# EXERCISE DIRECTIONS
An exact reproduction of the entries is needed. Keep all pictures out of it.

::::::::

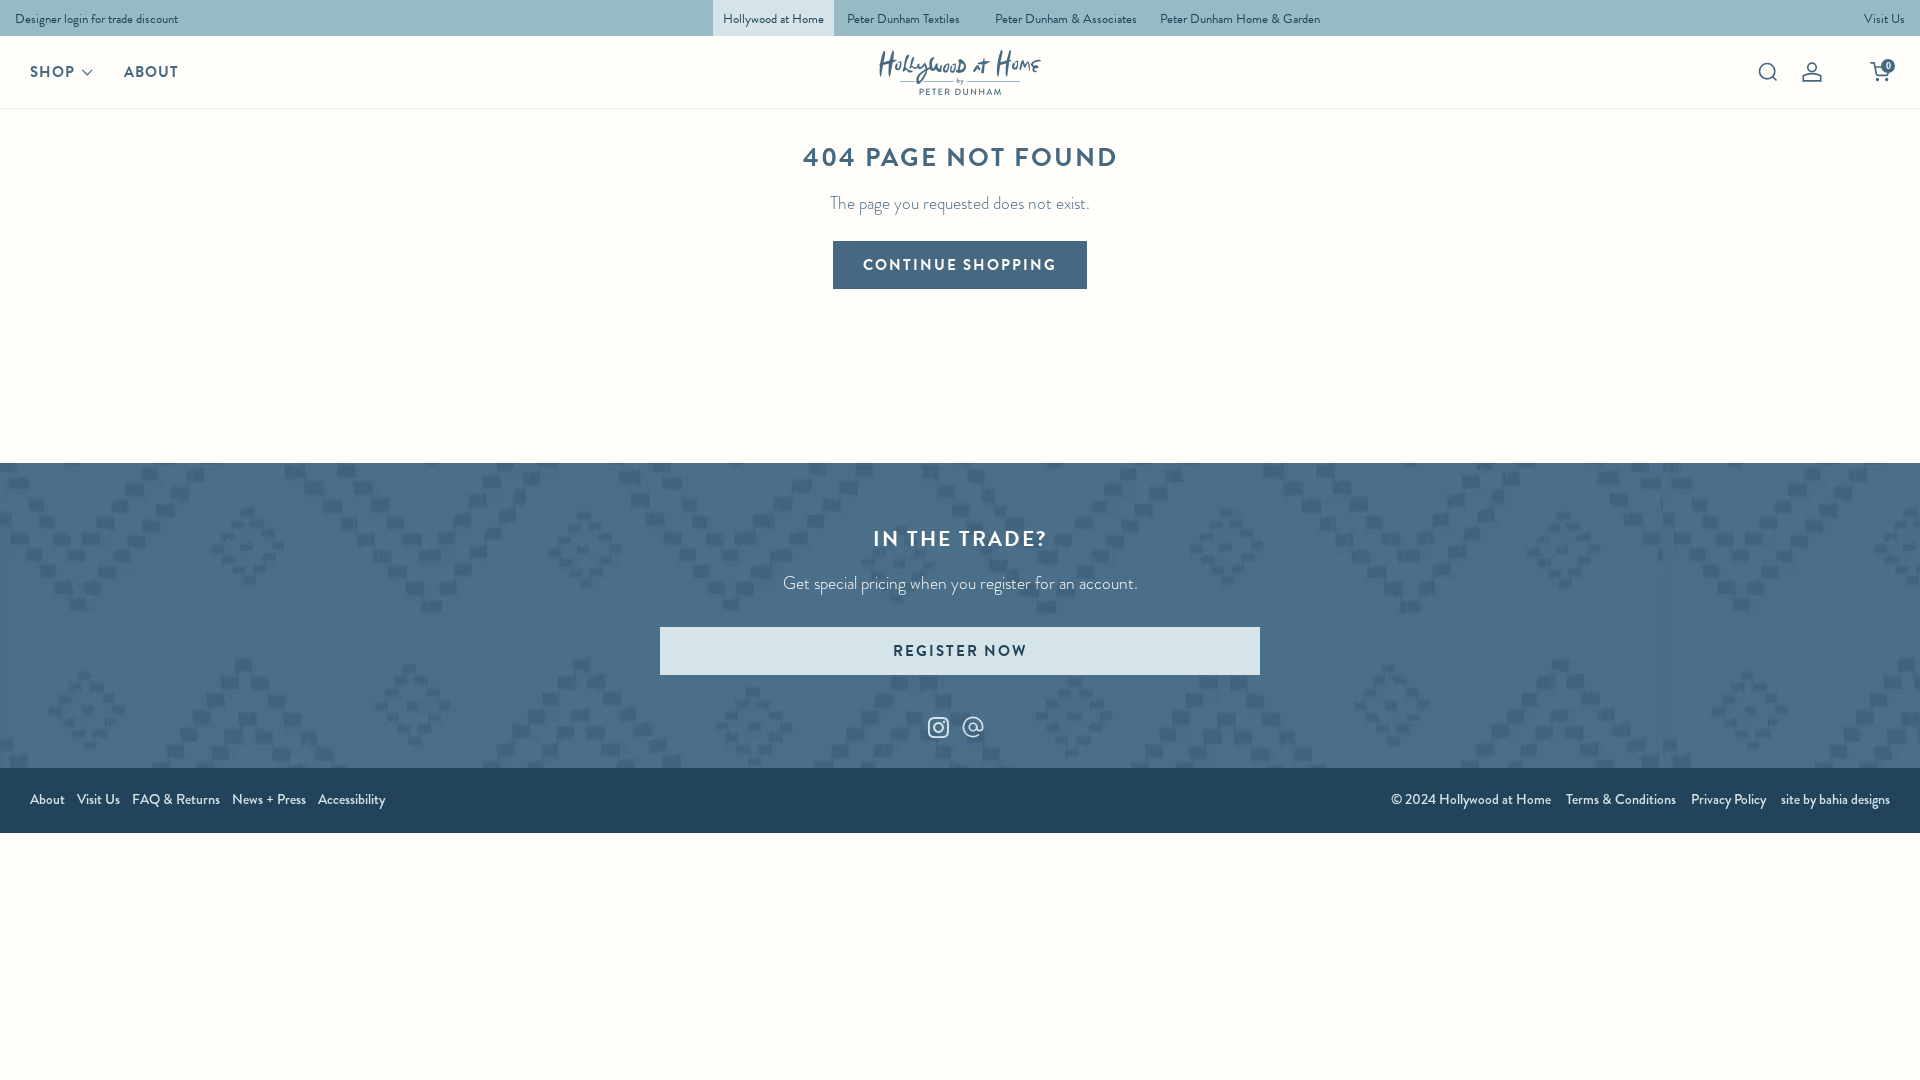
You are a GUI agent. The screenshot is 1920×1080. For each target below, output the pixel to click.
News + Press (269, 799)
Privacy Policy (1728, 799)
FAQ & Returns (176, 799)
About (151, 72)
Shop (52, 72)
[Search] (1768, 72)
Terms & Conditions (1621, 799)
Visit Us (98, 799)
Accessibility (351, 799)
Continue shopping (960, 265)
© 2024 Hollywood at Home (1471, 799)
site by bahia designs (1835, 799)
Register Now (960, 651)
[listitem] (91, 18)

::::::::

# YOUR RESPONSE
You are a GUI agent. The screenshot is 1920×1080. For each target below, output the pixel to click.
News + Press (269, 799)
Privacy Policy (1728, 799)
FAQ & Returns (176, 799)
About (151, 72)
Shop (52, 72)
[Search] (1768, 72)
Terms & Conditions (1621, 799)
Visit Us (98, 799)
Accessibility (351, 799)
Continue shopping (960, 265)
© 2024 Hollywood at Home (1471, 799)
site by bahia designs (1835, 799)
Register Now (960, 651)
[listitem] (91, 18)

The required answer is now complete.